● **YOUR OBJECTIVE**
Only one stretch of the listing below is wanted. Give it again exactly, from the line with "HP Showroom in Bangalore (212, 2564)" through the line with "[Untermenü von Magazin] (269, 77)".

•••••

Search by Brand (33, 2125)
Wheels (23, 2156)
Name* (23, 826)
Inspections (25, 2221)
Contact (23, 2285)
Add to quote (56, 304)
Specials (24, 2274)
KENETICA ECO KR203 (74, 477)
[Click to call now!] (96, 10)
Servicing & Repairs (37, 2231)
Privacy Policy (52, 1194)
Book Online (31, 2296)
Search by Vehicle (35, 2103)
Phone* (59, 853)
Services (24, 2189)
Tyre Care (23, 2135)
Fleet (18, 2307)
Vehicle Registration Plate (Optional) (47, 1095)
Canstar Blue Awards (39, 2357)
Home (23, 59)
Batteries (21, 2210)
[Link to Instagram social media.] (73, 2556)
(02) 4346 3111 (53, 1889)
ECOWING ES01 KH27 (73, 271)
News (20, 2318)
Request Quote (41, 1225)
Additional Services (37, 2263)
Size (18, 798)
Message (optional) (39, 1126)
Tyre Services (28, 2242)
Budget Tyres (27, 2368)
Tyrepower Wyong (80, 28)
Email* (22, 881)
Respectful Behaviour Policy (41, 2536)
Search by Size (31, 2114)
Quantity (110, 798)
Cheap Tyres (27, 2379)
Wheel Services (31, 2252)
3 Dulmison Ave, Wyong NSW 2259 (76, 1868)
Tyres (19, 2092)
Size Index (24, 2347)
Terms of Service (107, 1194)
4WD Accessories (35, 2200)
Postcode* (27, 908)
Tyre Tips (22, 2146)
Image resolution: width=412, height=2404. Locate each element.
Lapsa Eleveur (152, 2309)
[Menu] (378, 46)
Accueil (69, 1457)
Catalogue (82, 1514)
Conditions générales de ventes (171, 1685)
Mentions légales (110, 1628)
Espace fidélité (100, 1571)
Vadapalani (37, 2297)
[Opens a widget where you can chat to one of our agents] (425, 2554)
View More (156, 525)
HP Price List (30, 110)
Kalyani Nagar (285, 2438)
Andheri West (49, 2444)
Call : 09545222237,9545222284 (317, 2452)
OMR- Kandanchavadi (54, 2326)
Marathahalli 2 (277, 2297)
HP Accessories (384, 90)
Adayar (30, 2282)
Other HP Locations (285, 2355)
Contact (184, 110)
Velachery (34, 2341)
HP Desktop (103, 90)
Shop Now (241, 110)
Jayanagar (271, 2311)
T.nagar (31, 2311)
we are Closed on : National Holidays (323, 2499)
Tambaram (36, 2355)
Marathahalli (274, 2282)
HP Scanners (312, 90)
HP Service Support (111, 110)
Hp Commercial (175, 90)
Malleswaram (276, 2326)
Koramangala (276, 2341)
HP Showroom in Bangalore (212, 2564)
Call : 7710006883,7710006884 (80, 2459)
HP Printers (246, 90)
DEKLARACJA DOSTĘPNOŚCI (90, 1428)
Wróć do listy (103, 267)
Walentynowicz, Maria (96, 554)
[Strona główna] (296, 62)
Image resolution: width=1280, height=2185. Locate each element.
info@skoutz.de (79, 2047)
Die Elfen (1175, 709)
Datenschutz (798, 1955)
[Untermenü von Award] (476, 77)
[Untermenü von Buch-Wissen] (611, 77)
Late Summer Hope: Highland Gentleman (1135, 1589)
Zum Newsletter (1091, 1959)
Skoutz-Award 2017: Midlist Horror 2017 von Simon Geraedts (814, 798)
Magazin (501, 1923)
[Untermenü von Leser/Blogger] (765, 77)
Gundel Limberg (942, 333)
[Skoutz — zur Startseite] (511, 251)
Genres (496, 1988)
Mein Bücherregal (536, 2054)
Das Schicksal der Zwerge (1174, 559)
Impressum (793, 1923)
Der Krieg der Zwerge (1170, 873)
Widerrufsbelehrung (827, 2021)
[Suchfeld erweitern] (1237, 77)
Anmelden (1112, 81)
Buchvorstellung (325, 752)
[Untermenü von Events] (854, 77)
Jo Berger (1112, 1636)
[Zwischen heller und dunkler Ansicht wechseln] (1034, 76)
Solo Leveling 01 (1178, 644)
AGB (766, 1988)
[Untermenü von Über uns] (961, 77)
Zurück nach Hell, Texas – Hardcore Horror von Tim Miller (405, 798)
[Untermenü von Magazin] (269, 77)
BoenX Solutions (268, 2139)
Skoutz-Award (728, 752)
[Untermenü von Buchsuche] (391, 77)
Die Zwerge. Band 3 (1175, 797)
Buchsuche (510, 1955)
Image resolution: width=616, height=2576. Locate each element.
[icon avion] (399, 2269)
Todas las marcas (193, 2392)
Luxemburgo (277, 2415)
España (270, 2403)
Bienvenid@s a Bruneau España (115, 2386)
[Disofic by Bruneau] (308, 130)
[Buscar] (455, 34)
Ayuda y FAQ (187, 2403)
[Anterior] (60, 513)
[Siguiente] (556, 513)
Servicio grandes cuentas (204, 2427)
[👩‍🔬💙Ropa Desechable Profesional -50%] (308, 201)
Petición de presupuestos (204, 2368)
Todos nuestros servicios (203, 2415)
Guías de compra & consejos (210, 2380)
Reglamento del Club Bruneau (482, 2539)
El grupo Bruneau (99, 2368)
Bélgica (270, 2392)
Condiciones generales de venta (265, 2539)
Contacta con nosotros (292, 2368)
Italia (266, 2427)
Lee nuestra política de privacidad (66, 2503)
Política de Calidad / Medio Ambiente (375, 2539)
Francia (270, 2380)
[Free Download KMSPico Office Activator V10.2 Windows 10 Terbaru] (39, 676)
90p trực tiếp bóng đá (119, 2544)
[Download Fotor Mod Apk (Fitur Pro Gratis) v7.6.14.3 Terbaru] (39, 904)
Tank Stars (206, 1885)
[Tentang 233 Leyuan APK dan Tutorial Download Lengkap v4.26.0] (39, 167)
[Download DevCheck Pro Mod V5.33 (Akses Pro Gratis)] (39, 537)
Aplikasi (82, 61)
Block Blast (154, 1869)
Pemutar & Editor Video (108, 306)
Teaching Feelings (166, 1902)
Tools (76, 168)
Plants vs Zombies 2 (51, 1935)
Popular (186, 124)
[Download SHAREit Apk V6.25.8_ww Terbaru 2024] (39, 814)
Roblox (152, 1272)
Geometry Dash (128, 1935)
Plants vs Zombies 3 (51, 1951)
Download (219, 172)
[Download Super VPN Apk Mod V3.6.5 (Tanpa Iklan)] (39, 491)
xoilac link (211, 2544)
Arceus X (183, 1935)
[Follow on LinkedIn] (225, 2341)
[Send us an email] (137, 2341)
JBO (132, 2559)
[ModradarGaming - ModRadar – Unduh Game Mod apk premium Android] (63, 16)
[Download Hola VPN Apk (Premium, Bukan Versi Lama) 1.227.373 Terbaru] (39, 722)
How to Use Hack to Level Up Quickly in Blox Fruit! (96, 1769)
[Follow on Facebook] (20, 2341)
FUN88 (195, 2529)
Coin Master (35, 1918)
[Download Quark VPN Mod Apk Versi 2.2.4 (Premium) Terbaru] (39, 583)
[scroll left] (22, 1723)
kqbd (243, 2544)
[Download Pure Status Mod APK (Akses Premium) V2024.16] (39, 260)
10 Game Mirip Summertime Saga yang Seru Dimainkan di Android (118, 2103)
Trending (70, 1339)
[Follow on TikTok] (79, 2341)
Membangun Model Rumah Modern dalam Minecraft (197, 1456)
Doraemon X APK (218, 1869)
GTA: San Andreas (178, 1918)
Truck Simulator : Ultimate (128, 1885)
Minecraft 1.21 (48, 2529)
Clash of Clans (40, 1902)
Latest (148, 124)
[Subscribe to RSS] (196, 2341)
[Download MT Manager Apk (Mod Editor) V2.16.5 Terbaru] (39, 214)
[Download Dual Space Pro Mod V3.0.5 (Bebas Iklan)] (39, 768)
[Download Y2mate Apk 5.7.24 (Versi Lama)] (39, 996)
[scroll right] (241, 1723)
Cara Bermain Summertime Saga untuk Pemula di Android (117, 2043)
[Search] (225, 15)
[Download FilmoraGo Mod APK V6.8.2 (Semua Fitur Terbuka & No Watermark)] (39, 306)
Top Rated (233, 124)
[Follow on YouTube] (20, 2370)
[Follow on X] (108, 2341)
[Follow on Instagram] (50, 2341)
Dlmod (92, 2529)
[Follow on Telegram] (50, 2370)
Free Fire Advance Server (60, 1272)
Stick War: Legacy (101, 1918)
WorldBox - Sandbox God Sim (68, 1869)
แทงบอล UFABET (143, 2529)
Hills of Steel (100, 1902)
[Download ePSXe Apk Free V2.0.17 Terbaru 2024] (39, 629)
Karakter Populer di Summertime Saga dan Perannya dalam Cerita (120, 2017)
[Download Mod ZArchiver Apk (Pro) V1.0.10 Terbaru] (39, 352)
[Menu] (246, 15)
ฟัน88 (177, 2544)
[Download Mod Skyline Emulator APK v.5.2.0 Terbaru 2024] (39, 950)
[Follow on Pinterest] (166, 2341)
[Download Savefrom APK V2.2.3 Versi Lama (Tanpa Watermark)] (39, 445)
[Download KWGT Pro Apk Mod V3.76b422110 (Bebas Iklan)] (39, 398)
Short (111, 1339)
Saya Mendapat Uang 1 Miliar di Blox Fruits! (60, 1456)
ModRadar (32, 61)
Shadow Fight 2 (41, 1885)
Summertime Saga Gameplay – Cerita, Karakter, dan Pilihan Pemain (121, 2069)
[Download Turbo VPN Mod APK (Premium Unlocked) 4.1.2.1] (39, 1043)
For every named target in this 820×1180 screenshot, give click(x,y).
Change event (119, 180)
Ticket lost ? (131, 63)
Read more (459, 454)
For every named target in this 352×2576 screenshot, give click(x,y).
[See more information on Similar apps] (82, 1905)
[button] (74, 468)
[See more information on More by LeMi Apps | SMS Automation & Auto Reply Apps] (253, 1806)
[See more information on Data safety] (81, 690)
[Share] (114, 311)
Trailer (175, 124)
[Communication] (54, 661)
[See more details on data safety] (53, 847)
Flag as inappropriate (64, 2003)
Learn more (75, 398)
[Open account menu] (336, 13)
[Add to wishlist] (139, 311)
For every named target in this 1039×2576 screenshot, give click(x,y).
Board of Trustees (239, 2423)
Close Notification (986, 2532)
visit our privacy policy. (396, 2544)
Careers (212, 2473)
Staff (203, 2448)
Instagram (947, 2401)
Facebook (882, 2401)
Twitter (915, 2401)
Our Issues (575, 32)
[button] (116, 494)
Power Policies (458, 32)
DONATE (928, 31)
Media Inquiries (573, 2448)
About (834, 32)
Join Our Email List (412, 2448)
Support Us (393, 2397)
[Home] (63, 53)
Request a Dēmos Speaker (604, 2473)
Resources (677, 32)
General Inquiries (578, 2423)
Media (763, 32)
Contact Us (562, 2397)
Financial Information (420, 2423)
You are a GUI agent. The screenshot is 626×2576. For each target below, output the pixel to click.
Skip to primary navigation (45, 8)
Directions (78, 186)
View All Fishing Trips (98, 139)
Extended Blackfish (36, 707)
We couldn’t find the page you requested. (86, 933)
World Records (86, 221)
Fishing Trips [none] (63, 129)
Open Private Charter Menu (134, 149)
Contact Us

•••••

● **RESPONSE TO THIS TASK**
HP Showroom in Bangalore (212, 2564)
Call : 7710006883,7710006884 (80, 2459)
HP Printers (246, 90)
DEKLARACJA DOSTĘPNOŚCI (90, 1428)
Wróć do listy (103, 267)
Walentynowicz, Maria (96, 554)
[Strona główna] (296, 62)
Image resolution: width=1280, height=2185. Locate each element.
info@skoutz.de (79, 2047)
Die Elfen (1175, 709)
Datenschutz (798, 1955)
[Untermenü von Award] (476, 77)
[Untermenü von Buch-Wissen] (611, 77)
Late Summer Hope: Highland Gentleman (1135, 1589)
Zum Newsletter (1091, 1959)
Skoutz-Award 2017: Midlist Horror 2017 von Simon Geraedts (814, 798)
Magazin (501, 1923)
[Untermenü von Leser/Blogger] (765, 77)
Gundel Limberg (942, 333)
[Skoutz — zur Startseite] (511, 251)
Genres (496, 1988)
Mein Bücherregal (536, 2054)
Das Schicksal der Zwerge (1174, 559)
Impressum (793, 1923)
Der Krieg der Zwerge (1170, 873)
Widerrufsbelehrung (827, 2021)
[Suchfeld erweitern] (1237, 77)
Anmelden (1112, 81)
Buchvorstellung (325, 752)
[Untermenü von Events] (854, 77)
Jo Berger (1112, 1636)
[Zwischen heller und dunkler Ansicht wechseln] (1034, 76)
Solo Leveling 01 (1178, 644)
AGB (766, 1988)
[Untermenü von Über uns] (961, 77)
Zurück nach Hell, Texas – Hardcore Horror von Tim Miller (405, 798)
[Untermenü von Magazin] (269, 77)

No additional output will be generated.